Sébastien La Rocque est le fils du défunt Gilbert La Rocque, écrivain aussi connu du milieu littéraire québécois des années 1970 pour avoir œuvré à titre d’éditeur chez Québec Amérique. Après avoir abandonné des études doctorales en lettres, La Rocque, le fils, s’est quant à lui recyclé dans l’ébénisterie. Ces deux centres d’intérêt sont d’ailleurs exploités dans Un parc pour les vivants, une réflexion sur le confort et le réconfort des objets, sur leur envahissante présence devenue, pour certains, d’une vitale nécessité : « [D]ans la poussière qui s’accumule sur les objets », écrit l’auteur, se cache « une vie secrète au sein de laquelle l’homme n’a plus de rôle ».
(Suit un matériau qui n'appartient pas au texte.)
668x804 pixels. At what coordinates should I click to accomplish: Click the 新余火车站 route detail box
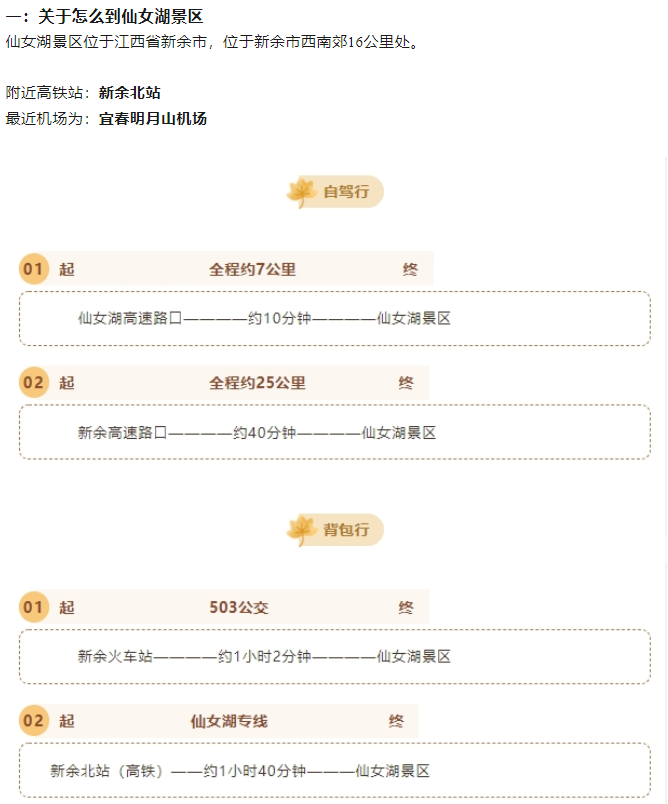[335, 656]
C’est donc à dessein si l’homme n’occupe pas le premier plan de ce roman morcelé qui suit les destins entrecroisés de plusieurs figurants. Tout se passe comme si les personnages de La Rocque habitaient en étrangers un espace meublé de bricoles, et par le fait même comme s’ils étaient relégués à la périphérie des récits auxquels ils sont supposés donner vie. Michel, un professeur de littérature en sabbatique, se réfugie dans les livres de sa vaste bibliothèque ; Marin, un antiquaire souffrant du syndrome de Diogène, croule sous les vieilleries entassées dans son appartement ; pour combattre l’inanité de son existence, Mathieu butine sur Internet, aligne les rencontres extraconjugales dans les chambres de motel. Quant à Thomas, il opte pour la sagesse du nageur : si tu ne peux vaincre le courant, retire-toi. Seul, puis en compagnie de Myriam, il part à la recherche d’une place pour les vivants, d’une cabane dans un impossible Walden où, redevenu maître de lui-même, il se réappropriera enfin le centre de son propre monde.
Parce que ce sont les objets qui tiennent le premier rôle, l’action de ce livre reste assez mince. La Rocque pratique plutôt une description photographique, brillamment servie, au demeurant, par son regard de passionné de meubles et d’antiquités qu’il aiguise depuis des années. Sur le fond d’une Grande Fin ourdie par la civilisation matérielle de l’homo economicus, il applique aux relations humaines les principes de l’économie marchande : servir, jeter. Le message est parfois gros à force d’accumulations, mais toujours livré dans la forme la plus soignée. En résulte une espèce de rejeton tardif du nouveau roman élaboré à partir des thèses sociologiques de Jean Baudrillard.